I am thinking about the androgen receptor–positive subgroup of patients where there might be other therapies that make sense, but that hasn’t made it to the clinic yet. We are all aware of it and capable of discussing it, but in terms of acting on it or operationalizing it, we haven’t done that yet. That is an important field for TNBC to help us tailor therapy more successfully than we have been.

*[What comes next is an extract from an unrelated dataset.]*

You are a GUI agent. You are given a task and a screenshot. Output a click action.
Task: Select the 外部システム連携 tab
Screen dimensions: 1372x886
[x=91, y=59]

For the immunotherapies, at least we have a biomarker we can use to try to predict benefit [from treatment]. We need to expand that to other groups of patients and look for biomarkers that might predict whether a particular therapy would be beneficial, especially if we are giving toxic and [potentially] ineffective therapies. [In those situations], we need to stop [blindly recommending treatment] and move to something that is more rational.
There is a lot of research left to be done in TNBC, where we consistently, unfortunately, see a lot of younger African American women diagnosed. It’s often tremendously challenging to try to get patients in a situation we want them to be in. It’s frustrating and a lot of times patients don’t respond the way we hope they would. We have limited tools in the toolbox right now for these patients. Looking at newer agents and especially trying to find new targets for this relatively untargetable disease characterized by its lack of targets [will be important].